Friday, June 12, 2015

Running a Surplus in Normal Times is Keynesian

In a recent letter to The Guardian, a coterie of mainly English academics has criticized George Osborne's Mansion House speech in which he proposed to run a budget surplus in normal times. 
Mansion House
According to the letter writers, 
The chancellor’s plans, announced in his Mansion House speech, for permanent budget surpluses [my italics] are nothing more than an attempt to outmanoeuvre his opponents (Report, 10 June). They have no basis in economics. Osborne’s proposals are not fit for the complexity of a modern 21st-century economy and, as such, they risk a liquidity crisis that could also trigger banking problems, a fall in GDP, a crash, or all three.

I have searched for details on the Osborne plan, but they are sketchy. There is no mention in the speech of 'permanent budget surpluses'. Instead, the Chancellor proposes that the Treasury should run surpluses in 'normal times'. He suggests that the Office for Budget Responsibility, should define what 'normal' means. The OBR may not be the best independent body to fulfill this role, but I can certainly see a role for some independent body to recommend when it makes sense to run a current account deficit.

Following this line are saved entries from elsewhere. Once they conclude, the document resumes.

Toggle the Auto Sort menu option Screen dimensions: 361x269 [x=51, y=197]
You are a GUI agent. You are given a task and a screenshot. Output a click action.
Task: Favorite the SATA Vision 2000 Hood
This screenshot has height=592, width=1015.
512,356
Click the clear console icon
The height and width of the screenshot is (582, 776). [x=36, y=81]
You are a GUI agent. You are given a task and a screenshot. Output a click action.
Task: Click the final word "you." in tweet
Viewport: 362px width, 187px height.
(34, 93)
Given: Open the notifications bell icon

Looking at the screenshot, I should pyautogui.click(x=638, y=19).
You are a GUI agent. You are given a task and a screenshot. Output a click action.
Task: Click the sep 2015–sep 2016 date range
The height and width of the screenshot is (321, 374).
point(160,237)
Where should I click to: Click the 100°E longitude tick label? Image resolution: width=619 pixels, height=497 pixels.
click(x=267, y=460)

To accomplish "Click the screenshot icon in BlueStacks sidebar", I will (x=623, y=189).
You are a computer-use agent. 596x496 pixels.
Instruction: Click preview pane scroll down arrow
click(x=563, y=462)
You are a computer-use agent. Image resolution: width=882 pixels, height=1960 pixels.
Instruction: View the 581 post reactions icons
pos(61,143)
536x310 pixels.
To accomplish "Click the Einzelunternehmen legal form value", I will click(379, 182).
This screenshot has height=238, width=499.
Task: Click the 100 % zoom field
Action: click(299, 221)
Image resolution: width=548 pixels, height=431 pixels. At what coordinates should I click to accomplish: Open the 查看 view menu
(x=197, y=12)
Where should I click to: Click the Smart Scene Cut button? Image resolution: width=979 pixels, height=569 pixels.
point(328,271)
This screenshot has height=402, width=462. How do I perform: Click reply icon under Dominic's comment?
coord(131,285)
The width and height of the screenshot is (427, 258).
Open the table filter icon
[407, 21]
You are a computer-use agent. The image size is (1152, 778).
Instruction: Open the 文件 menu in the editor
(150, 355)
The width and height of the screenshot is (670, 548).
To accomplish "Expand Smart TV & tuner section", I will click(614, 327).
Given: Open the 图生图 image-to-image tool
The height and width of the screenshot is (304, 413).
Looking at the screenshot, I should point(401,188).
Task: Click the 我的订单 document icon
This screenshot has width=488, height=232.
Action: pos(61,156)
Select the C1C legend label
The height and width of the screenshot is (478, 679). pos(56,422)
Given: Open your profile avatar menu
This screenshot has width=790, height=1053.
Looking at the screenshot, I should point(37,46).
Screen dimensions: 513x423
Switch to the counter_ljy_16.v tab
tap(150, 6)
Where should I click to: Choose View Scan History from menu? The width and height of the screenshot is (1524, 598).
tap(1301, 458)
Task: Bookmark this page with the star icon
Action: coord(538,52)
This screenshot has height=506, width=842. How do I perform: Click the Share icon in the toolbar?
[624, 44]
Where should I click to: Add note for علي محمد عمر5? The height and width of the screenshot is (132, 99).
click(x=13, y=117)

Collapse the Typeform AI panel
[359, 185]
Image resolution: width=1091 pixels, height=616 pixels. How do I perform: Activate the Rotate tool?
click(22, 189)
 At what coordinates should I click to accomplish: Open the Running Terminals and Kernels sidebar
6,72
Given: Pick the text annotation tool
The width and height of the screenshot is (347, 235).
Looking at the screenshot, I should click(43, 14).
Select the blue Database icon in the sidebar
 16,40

As far as I can see, Chancellor Osborne is proposing to relinquish political control of the fiscal reins in much the same way that Gordon Brown relinquished control of the monetary reins when the Bank of England gained independence in 1997. There is a clear temptation for elected governments to spend in response to electoral cycles and some kind of independent body that keeps that temptation in check is, in my view, a good idea.

Sensible fiscal policy demands that a government should be prepared to run deficits in recessions, but that during normal times, expenditures on non-capital items should be in surplus. Interpreted in this way, the Chancellor's proposal is one that is very much in line with Keynesian economics. 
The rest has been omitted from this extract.